Epilepsy can’t be cured, but there are treatments that can help control seizures. The type of treatment you receive will depend on the severity and frequency of your seizures, as well as any underlying medical conditions.

Some people with epilepsy only require medication to manage their condition. Others may need surgery. In some cases, a combination of medication and surgery is necessary.

The goal of treatment is to minimize the number and severity of seizures while still allowing you to live a normal life.


Anti-seizure medications are the most common form of treatment for epilepsy. These drugs don’t cure epilepsy, but they can help prevent or reduce the number of seizures you have.

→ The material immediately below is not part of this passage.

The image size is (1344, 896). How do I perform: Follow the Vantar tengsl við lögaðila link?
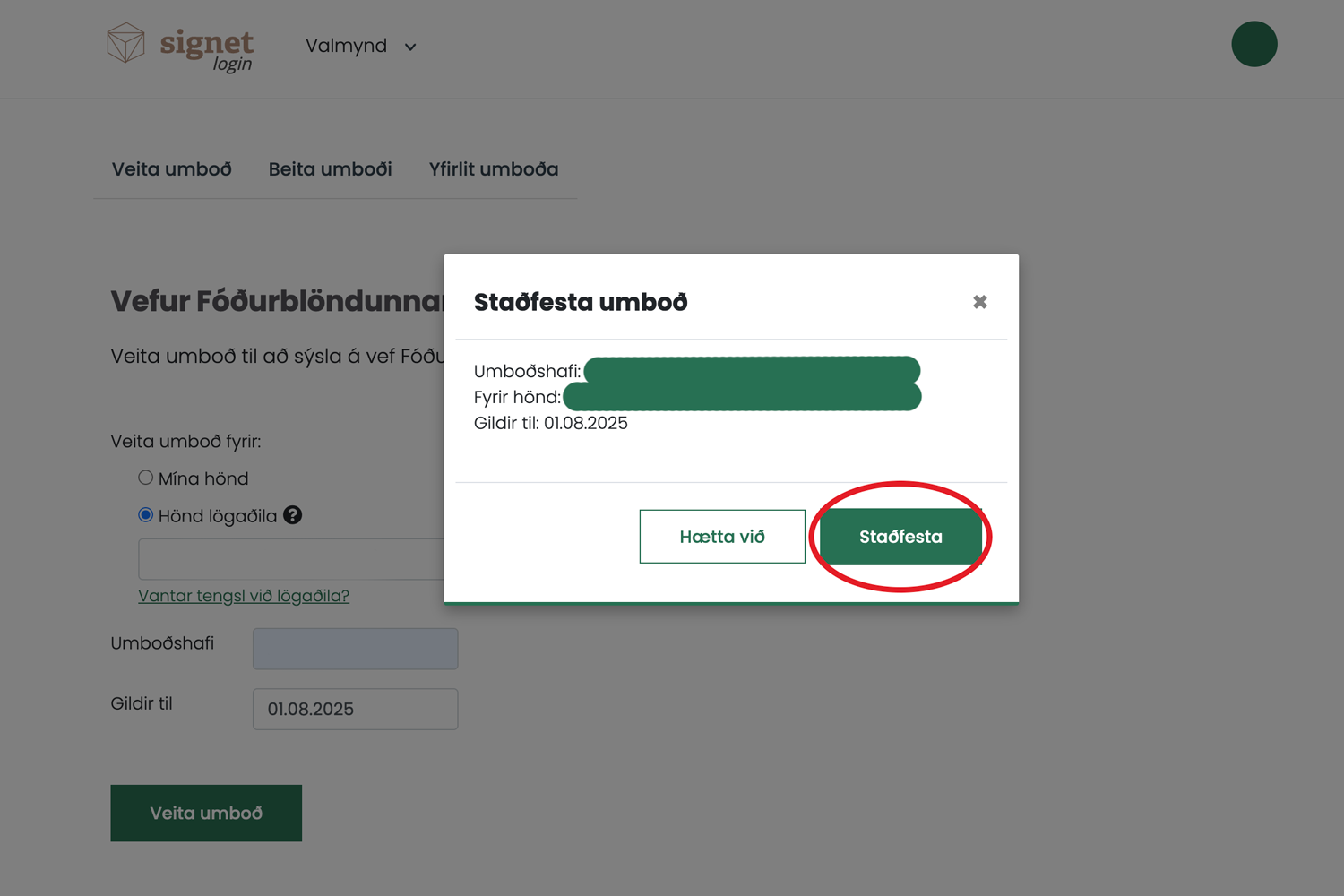click(x=244, y=596)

  • Your medical doctor will work with anti-epileptic (anticonvulsant, antiseizure) drugs. Anti-epileptic medicines can assist lessen the range of seizures you have. In a few people, they will take away seizures. To be most effective, the medicine should be taken precisely as your medical doctor prescribed.
  • Vagus nerve stimulator. This tool is surgically located beneath neath the pores and skin of your chest and electrically stimulates the nerve that runs through your neck to prevent seizures. Ketogenic diet. According to the Epilepsy Foundation, more than 1/2 of youngsters who do now no longer reply to medicines enjoy the ketogenic diet, which is an excessive fat and a low carbohydrate diet.
  • Brain surgery. The region of the mind that reasons seizure activity may be eliminated or altered in case you and your healthcare team decide it’s the proper remedy for your condition.

Surgery for epilepsy

In some cases, surgery may be an option to treat epilepsy. Epilepsy surgery is usually only considered if:

  1. medications are not working or cause serious side effects
  1. the person has a single focus of seizure activity in the brain that can be removed without affecting important mental functions
  2. Epilepsy surgery is very effective
  3. If medication can’t decrease your number of seizures, another option is brain surgery.

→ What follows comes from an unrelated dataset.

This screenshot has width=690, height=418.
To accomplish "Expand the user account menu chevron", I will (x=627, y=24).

The brain is enigmatic in ways of its structure and function. Epilepsy and movement disorders essentially affect the quality of life in otherwise normal individuals. We at Nanavati Max Hospitals, Mumbai, India have a robust team of experts to take care of such issues.

As a core member of the team, Dr. Sonal Jain is a functional neurosurgeon trained in Epilepsy in India and USA and is one of the best Epilepsy surgery experts in Mumbai. There is no other neurosurgeon in the city of Mumbai trained hands-on in the USA for Epilepsy surgery like Dr. Sonal Jain.

Dr. Sonal Jain has been working with Epilepsy patients for more than a decade now and has helped many get their life back on track. Epilepsy surgery is very effective and can help you lead a normal life.

If you or your loved ones are suffering from Epilepsy, please do not hesitate to reach out to us.